What Is a Heap?
A heap is a specialized tree-based data structure that maintains a strong ordering property on its elements: every node is ordered relative to its children. In a min-heap, each node is less than or equal to its children, so the minimum element is always at the root; in a max-heap, the root holds the maximum. Heaps provide fast retrieval of the extreme (min or max) without fully sorting all elements.
Heap Property
- Min-heap: key(parent) ≤ key(children)
- Max-heap: key(parent) ≥ key(children)
- The structure is typically a complete binary tree: all levels filled except possibly the last, which is filled left to right.
Because the tree is complete, heaps are compact and map neatly onto arrays.
Array Representation
Binary heaps are most often stored in arrays for cache efficiency and simplicity. Given a node at index i:
- For 0-based indexing: left = 2i + 1, right = 2i + 2, parent = floor((i - 1) / 2)
- For 1-based indexing: left = 2i, right = 2i + 1, parent = floor(i / 2)
No explicit pointers are needed; the complete-tree shape is implied by the array length.
Core Operations and Complexity
- Peek (min/max): O(1)
- Insert (push): O(log n) via sift-up
- Extract-min/max (pop): O(log n) via swap-root-with-last + sift-down
- Decrease-key/Increase-key: O(log n) (requires a handle or index to the element)

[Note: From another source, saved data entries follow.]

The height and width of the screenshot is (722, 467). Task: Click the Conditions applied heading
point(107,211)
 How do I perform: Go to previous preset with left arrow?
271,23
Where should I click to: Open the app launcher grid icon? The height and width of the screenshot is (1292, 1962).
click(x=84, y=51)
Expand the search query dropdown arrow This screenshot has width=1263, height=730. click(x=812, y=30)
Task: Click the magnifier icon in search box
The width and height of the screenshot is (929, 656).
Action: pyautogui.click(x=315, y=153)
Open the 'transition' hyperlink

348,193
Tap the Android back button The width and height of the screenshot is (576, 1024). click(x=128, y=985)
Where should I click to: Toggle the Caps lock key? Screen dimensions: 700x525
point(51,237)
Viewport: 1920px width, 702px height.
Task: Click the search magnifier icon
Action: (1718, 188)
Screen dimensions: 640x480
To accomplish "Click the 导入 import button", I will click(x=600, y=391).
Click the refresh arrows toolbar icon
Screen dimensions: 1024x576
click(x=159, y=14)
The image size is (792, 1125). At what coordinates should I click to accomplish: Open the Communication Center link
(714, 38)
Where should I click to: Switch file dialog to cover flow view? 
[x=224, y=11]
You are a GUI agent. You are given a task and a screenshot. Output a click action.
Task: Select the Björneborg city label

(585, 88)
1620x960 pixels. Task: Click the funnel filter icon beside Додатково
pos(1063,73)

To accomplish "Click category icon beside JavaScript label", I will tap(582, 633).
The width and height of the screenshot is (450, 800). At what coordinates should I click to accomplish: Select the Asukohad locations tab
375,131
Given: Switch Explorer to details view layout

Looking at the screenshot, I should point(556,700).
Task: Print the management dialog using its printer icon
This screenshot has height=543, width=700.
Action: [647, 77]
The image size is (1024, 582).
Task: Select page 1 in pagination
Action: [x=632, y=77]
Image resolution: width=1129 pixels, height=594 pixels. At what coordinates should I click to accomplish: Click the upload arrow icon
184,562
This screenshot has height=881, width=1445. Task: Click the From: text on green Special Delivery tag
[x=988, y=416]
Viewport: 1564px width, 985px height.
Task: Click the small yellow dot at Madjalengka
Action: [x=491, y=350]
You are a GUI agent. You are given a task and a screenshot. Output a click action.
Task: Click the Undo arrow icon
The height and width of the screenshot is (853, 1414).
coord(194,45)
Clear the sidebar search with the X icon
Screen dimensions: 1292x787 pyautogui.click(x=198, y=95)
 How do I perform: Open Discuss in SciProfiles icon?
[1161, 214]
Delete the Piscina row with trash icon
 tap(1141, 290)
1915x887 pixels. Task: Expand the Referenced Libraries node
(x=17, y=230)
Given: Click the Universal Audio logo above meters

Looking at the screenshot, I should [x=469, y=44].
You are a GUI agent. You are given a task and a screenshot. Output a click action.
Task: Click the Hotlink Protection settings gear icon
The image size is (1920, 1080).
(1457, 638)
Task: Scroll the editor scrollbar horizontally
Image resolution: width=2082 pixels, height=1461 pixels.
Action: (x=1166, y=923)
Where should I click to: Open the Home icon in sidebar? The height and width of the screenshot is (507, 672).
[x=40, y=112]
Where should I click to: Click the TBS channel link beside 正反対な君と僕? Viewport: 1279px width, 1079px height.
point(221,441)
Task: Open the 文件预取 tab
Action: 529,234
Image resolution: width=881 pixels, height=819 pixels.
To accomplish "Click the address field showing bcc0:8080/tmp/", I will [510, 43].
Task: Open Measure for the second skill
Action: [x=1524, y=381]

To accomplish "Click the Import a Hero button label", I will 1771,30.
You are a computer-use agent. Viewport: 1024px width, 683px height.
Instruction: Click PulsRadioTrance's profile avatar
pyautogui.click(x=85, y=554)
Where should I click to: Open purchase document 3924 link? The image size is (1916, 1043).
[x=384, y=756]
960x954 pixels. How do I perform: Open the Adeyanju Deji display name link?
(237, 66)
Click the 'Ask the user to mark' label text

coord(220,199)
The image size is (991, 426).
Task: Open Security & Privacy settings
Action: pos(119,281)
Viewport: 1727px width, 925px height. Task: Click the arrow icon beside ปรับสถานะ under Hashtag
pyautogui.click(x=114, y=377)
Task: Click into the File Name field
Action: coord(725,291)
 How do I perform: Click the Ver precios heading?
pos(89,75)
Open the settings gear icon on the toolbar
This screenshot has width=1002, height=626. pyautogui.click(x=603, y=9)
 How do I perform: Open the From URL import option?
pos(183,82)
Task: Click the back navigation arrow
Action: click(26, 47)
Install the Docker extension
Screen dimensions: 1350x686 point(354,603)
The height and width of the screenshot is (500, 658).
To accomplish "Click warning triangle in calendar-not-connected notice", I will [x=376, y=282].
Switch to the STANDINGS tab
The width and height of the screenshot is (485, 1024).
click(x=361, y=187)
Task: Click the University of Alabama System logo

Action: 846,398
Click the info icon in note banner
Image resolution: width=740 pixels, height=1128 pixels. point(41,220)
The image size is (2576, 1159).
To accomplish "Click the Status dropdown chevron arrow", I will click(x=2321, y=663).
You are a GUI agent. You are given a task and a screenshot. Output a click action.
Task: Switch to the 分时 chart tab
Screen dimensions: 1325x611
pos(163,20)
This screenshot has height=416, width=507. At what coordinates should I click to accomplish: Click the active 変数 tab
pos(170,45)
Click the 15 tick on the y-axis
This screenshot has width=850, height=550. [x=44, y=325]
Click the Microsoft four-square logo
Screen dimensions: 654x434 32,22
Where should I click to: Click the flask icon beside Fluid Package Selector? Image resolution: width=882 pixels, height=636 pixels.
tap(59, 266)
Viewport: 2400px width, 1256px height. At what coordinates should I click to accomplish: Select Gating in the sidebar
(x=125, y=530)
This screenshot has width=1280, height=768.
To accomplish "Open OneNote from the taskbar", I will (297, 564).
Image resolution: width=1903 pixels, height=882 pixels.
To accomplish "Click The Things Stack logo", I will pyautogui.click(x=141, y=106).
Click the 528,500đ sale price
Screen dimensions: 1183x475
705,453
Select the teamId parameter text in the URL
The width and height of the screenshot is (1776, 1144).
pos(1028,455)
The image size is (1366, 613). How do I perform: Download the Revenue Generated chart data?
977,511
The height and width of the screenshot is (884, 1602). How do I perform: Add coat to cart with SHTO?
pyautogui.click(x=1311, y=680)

- Build-heap from n items: O(n) using bottom-up heapify
Heapify and Build-Heap
Bottom-up heap construction starts from the last non-leaf and calls sift-down on each node in reverse level order. Despite each sift-down costing up to O(log n), the total work sums to O(n) because lower levels are cheaper and more numerous.
function heapify(A):
n = length(A)
for i from parent(n-1) down to 0:
siftDown(A, i, n)
function siftDown(A, i, n):
while true:
left = 2*i + 1; right = 2*i + 2
smallest = i
if left < n and A[left] < A[smallest]: smallest = left
if right < n and A[right] < A[smallest]: smallest = right
if smallest == i: break
swap A[i], A[smallest]
i = smallest
Heapsort
Heapsort uses a heap to sort in-place:
- Build a max-heap.
- Repeat: swap root with the last element, shrink the heap size, sift-down from the root.
Time complexity is O(n log n), extra space is O(1), and it is not stable (equal elements may change relative order).
Applications
- Priority queues: schedule tasks by priority or time, serve the highest/lowest priority first.
- Graph algorithms: Dijkstra’s and Prim’s use min-heaps for selecting the next closest vertex/edge.
- Top-k problems: maintain a bounded heap to track the k smallest/largest items.
- Streaming median: two-heaps method (max-heap for lower half, min-heap for upper half).
- Event simulation: process future events in time order with a min-heap.
- Load balancing and scheduling: pick next job, earliest deadline, or smallest remaining time.
Variants and Trade-offs
- Binary heap: simple, fast in practice; O(log n) updates, O(1) peek.
- D-ary heap: larger branching factor; shallower tree, fewer comparisons per level; useful when decrease-key is frequent.
- Binomial heap: supports efficient meld (union of heaps) in O(log n).
- Fibonacci heap: amortized O(1) decrease-key and insert; O(log n) extract-min; useful in theoretical bounds for graph algorithms.
- Pairing/Leftist/Skew heaps: simpler meldable heaps with good practical performance.
Implementation Tips
- Indexing: be consistent about 0-based vs 1-based; adjust parent/child formulas accordingly.
- Comparators: define a strict weak ordering; bugs in compare logic break the heap property.
- Handles for decrease-key: store indices or references if you need to adjust arbitrary elements.
- Stability: heap operations and heapsort are not stable by default.
- Memory: array-backed heaps are contiguous and cache-friendly; linked variants trade locality for features like meld.
Example: Insert and Extract
function insert(A, x):
A.append(x)
i = length(A) - 1
while i > 0 and A[i] < A[parent(i)]:
swap A[i], A[parent(i)]
i = parent(i)
function extractMin(A):
if length(A) == 0: error
minVal = A[0]
A[0] = A[last]; remove last
siftDown(A, 0, length(A))
return minVal
When to Use Heaps
Use a heap when you repeatedly need the global min/max, or must interleave inserts with prioritized removals. If you need sorted iteration of all elements, a balanced BST or sort may be better; if you need fast membership tests, consider hash-based structures.